Un nuovo ambulatorio dedicato alla cura delle patologie neurologiche nel carcere di Bari
Un nuovo ambulatorio dedicato alla cura delle patologie neurologiche all’interno del carcere di Bari. La ASL ha avviato per la prima volta un servizio ambulatoriale a disposizione dei detenuti per gestire il fenomeno delle demenze e delle malattie neurodegenerative ad esse collegate. La popolazione detenuta potrà contare già a partire da luglio su un team di specialisti, composto da neurologo, neuropsicologo e tecnico di fisiopatologia cardiocircolatoria e perfusione cardiovascolare, oltre a ricevere prestazioni quali esami strumentali, test diagnostici e screening.
L’attivazione del centro si inserisce in un più ampio progetto sperimentale “Brainspace” (spazio cerebrale), nato dalla sinergia della Medicina penitenziaria, della Neurologia dell’Ospedale Di Venere, diretta dal dottor Giuseppe Rinaldi e della Unità operativa complessa Programmazione, Innovazione e Continuità Ospedale Territorio, guidata dalla dottoressa Silvana Fornelli.
«L’ambulatorio rappresenta la prima tappa – spiega Fornelli – di un percorso che entro la fine dell’anno vedrà nascere un Centro per la diagnosi e cura delle demenze o disordini neuro cognitivi nella popolazione detenuta degli Istituti penitenziari afferenti alla Medicina Penitenziaria della ASL di Bari, e in particolare nell’istituto penitenziario di Bari, che ospita un’alta percentuale di pazienti detenuti ad alta fragilità sanitaria, e rappresenta un hub per la Medicina penitenziaria in tutta la regione».
La costituzione di un centro dedicato alle patologie neurologiche ha diversi obiettivi e vantaggi: ridurre le visite all’esterno del carcere verso altre strutture sanitarie, favorire i percorsi riabilitativi neurologici all’interno dell’istituto penitenziario, ridurre i tempi di attesa in carcere e di conseguenza le liste di attesa della popolazione generale, oltre a fornire una risposta più rapida alle richieste di salute dei detenuti.
Alcuni studi dimostrano che l’invecchiamento delle persone detenute è più precoce rispetto al resto della popolazione, tanto che la loro età biologica si stima essere di 10 anni più elevata rispetto alla loro età anagrafica. Questo dipende da molteplici fattori: stile di vita, convivenza in spazi comuni o celle spesso affollate, mancanza di attività, deprivazione di stimoli e perdita di riferimenti familiari.

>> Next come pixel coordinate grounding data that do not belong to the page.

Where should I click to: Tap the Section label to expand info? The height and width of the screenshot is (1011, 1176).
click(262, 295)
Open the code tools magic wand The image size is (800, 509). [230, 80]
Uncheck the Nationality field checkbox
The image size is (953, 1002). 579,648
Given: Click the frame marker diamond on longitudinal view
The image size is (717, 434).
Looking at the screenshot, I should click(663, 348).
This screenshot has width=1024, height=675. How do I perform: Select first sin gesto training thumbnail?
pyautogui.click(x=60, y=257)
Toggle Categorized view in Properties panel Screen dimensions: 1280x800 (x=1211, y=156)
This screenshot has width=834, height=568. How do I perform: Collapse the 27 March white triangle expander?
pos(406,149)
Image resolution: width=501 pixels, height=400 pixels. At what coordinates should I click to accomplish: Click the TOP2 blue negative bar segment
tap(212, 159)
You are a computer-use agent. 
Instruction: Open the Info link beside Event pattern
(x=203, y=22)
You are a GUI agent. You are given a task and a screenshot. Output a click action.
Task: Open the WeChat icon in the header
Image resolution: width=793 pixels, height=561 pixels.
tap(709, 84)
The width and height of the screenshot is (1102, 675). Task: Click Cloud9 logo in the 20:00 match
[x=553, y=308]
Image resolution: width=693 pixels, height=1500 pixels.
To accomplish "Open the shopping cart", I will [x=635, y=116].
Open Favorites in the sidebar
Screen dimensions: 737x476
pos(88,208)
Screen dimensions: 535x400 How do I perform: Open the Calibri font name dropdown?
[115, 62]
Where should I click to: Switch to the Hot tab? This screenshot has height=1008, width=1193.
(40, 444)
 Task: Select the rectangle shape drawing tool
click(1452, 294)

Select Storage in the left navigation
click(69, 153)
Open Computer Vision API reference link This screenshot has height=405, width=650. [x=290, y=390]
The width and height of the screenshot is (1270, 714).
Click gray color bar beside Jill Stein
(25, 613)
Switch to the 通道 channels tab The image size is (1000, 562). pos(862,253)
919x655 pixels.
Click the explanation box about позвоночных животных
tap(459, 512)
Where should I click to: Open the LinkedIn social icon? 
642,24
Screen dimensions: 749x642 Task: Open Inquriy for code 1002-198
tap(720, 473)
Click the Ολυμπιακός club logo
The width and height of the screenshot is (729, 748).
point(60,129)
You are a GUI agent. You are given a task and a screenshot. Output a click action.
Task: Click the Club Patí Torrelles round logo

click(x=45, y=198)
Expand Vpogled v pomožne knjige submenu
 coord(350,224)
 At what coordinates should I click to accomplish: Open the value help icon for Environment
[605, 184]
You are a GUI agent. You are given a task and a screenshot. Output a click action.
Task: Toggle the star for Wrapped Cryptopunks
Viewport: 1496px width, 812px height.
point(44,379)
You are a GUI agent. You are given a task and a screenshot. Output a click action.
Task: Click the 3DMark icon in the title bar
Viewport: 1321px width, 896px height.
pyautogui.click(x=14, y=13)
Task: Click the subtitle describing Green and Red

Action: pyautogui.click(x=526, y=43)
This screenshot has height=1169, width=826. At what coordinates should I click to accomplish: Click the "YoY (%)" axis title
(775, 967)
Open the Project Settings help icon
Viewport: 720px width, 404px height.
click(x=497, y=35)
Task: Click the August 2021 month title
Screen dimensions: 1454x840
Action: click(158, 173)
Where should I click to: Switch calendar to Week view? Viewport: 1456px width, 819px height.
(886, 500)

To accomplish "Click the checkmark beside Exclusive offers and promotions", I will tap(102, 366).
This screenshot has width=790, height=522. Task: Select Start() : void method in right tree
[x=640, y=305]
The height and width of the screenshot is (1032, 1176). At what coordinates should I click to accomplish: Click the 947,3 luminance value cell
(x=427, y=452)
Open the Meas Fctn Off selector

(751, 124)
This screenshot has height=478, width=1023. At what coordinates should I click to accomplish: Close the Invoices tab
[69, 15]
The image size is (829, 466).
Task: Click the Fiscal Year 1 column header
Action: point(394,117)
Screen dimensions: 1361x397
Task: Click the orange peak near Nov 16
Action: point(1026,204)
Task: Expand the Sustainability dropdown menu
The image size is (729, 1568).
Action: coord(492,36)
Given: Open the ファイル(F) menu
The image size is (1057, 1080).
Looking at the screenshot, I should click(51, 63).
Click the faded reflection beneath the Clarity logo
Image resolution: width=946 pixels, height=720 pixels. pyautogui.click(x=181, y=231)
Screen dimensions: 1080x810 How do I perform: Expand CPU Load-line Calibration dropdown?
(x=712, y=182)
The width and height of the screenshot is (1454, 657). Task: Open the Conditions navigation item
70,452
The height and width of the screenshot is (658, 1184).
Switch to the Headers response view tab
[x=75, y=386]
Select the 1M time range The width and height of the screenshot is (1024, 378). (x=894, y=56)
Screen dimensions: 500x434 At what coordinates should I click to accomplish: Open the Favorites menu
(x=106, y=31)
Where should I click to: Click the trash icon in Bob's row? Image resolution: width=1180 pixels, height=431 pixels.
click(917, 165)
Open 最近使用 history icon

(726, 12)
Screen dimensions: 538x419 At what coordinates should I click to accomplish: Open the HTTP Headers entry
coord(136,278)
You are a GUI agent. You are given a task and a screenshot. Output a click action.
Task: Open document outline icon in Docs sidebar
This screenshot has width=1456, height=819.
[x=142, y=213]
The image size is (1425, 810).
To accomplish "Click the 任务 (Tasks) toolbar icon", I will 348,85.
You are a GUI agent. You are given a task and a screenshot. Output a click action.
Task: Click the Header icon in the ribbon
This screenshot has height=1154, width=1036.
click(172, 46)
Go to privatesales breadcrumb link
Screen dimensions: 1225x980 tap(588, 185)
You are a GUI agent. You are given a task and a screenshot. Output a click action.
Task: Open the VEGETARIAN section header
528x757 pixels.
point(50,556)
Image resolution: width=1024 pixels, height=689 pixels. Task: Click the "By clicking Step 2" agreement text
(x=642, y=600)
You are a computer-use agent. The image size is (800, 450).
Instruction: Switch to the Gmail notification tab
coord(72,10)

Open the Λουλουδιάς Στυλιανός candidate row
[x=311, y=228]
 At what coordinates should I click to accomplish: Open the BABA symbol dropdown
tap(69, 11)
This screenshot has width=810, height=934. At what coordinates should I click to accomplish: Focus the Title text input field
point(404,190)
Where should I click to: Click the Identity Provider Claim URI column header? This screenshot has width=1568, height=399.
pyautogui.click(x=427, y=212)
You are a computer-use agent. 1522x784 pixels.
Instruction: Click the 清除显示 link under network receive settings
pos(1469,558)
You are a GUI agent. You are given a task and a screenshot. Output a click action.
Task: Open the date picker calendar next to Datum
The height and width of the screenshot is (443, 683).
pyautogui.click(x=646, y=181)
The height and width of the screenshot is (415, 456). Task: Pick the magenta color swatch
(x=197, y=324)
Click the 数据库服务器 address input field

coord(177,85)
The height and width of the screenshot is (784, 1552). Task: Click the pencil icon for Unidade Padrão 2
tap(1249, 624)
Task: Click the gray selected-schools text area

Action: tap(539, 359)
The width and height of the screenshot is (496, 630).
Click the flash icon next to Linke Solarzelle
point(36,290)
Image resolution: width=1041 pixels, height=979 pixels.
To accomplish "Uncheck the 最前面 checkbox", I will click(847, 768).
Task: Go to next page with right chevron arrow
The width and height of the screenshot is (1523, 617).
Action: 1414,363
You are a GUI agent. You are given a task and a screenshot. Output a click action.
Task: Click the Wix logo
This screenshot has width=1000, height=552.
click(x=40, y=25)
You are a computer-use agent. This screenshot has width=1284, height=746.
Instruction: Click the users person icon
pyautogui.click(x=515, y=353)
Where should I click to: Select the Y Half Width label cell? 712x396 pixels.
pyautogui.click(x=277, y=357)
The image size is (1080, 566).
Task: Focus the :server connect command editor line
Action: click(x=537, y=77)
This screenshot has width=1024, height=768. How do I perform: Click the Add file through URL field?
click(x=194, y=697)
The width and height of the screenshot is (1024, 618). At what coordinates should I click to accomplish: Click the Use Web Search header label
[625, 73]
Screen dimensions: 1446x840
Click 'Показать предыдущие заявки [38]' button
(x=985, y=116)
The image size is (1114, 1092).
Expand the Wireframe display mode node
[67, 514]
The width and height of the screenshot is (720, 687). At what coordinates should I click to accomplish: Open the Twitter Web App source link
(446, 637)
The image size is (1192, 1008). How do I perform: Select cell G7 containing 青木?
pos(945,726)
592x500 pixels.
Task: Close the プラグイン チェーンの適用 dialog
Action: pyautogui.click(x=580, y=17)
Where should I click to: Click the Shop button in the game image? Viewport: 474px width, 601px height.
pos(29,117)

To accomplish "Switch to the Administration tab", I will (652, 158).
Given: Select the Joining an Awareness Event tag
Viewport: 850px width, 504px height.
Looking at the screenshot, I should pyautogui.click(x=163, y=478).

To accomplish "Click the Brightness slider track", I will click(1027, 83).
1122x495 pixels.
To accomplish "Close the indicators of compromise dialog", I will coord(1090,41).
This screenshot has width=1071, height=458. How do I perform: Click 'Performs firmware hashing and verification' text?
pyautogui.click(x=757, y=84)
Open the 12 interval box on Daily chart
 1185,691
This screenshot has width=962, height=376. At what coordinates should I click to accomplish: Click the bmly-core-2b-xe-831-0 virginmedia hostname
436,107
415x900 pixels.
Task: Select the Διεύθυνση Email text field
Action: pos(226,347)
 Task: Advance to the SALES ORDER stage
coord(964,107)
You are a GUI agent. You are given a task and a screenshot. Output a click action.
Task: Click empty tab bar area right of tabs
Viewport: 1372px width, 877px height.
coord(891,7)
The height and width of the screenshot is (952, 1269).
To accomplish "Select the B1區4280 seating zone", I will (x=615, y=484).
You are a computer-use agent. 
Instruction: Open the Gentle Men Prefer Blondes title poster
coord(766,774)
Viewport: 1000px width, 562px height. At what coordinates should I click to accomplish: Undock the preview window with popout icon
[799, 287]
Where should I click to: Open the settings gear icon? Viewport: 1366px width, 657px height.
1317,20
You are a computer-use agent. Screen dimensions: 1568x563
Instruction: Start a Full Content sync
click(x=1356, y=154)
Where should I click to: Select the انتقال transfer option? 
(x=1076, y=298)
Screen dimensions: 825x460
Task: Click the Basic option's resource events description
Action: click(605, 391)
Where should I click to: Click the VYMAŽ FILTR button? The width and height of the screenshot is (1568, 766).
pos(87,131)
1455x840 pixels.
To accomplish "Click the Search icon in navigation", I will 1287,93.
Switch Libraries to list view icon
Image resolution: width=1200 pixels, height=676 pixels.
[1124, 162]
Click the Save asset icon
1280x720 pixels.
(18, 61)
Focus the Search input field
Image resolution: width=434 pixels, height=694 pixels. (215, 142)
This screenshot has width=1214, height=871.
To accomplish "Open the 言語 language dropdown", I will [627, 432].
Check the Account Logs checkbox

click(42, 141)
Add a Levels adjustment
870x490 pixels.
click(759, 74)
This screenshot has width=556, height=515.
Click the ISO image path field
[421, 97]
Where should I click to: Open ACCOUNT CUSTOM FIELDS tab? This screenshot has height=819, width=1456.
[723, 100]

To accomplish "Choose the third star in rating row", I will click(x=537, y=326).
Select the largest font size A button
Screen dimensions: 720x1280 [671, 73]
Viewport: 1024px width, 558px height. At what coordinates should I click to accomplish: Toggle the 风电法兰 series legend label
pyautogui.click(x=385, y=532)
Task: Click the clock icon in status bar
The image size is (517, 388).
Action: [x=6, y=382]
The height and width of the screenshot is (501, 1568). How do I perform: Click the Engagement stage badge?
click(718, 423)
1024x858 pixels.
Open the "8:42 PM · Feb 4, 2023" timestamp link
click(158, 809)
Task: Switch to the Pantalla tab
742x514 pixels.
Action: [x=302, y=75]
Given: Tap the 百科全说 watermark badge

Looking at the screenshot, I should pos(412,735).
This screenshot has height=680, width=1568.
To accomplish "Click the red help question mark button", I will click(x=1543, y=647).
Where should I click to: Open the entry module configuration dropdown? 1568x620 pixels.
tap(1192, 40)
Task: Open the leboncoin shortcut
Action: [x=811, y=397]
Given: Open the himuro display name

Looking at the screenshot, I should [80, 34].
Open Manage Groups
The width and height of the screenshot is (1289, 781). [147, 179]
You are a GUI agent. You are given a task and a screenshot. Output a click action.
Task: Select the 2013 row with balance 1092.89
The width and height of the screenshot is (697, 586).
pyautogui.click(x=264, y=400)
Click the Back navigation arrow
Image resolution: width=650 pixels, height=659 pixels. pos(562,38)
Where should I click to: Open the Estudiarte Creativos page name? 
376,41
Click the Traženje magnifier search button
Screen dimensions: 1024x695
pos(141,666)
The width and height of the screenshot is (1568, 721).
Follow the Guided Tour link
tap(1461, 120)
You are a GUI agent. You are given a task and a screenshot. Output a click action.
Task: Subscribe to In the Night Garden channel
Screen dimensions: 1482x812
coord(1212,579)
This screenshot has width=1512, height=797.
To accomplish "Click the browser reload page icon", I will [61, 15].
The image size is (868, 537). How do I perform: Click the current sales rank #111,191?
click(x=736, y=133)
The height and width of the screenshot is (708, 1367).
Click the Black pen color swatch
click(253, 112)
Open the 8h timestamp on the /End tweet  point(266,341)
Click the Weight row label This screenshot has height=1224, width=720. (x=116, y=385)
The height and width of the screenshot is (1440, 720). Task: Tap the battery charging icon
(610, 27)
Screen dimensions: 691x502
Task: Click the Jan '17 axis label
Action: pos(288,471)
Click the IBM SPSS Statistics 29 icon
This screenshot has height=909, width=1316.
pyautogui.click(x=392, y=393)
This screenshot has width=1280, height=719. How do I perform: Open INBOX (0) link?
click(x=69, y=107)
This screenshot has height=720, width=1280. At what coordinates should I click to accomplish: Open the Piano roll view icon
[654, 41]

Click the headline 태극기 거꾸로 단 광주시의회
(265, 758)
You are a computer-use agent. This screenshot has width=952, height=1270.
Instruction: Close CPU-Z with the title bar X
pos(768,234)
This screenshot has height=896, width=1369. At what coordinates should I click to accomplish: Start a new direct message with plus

Per il direttore della Medicina Penitenziaria, il dottor Nicola Buonvino, «La presenza di deficit cognitivi e disabilità spesso sono misconosciute da chi opera all’interno del mondo penitenziario – spiega – e questo può condurre ad un peggioramento della condizione del paziente/detenuto affetto da demenza, scatenando anche disturbi del comportamento. Diventa quindi fondamentale – aggiunge Buonvino – in ambito penitenziario individuare precocemente queste sintomatologie precoci al fine di ridurre anche il rischio di psichiatrizzazione della popolazione detenuta».
Le principali cause di demenza sono le malattie neurodegenerative. I pazienti affetti da demenza presentano quadri clinici molto eterogenei con uno spettro di disturbi cognitivi e comportamentali e di personalità molto diverse da paziente a paziente. Il declino cognitivo può essere il primo sintomo di complessi quadri clinici riconducibili a malattie neurologiche del sistema nervoso centrale per cui è indispensabile utilizzare strumenti diagnostici adeguati oppure alla compromissione della circolazione cardio-cerebrale per tabagismo, obesità, diabete, ipertensione arteriosa, quali fattori di rischio per ictus e demenza vascolare.
Varie figure professionali possono contribuire ad intercettare iniziali segni di malattia – l’infermiere, l’assistente sociale, gli specialisti neurologi, psichiatri, psicologi e tecnici sanitari della perfusione, in una logica di collaborazione multidisciplinare per accompagnare il detenuto verso un percorso di cura, tempestivo ed efficace.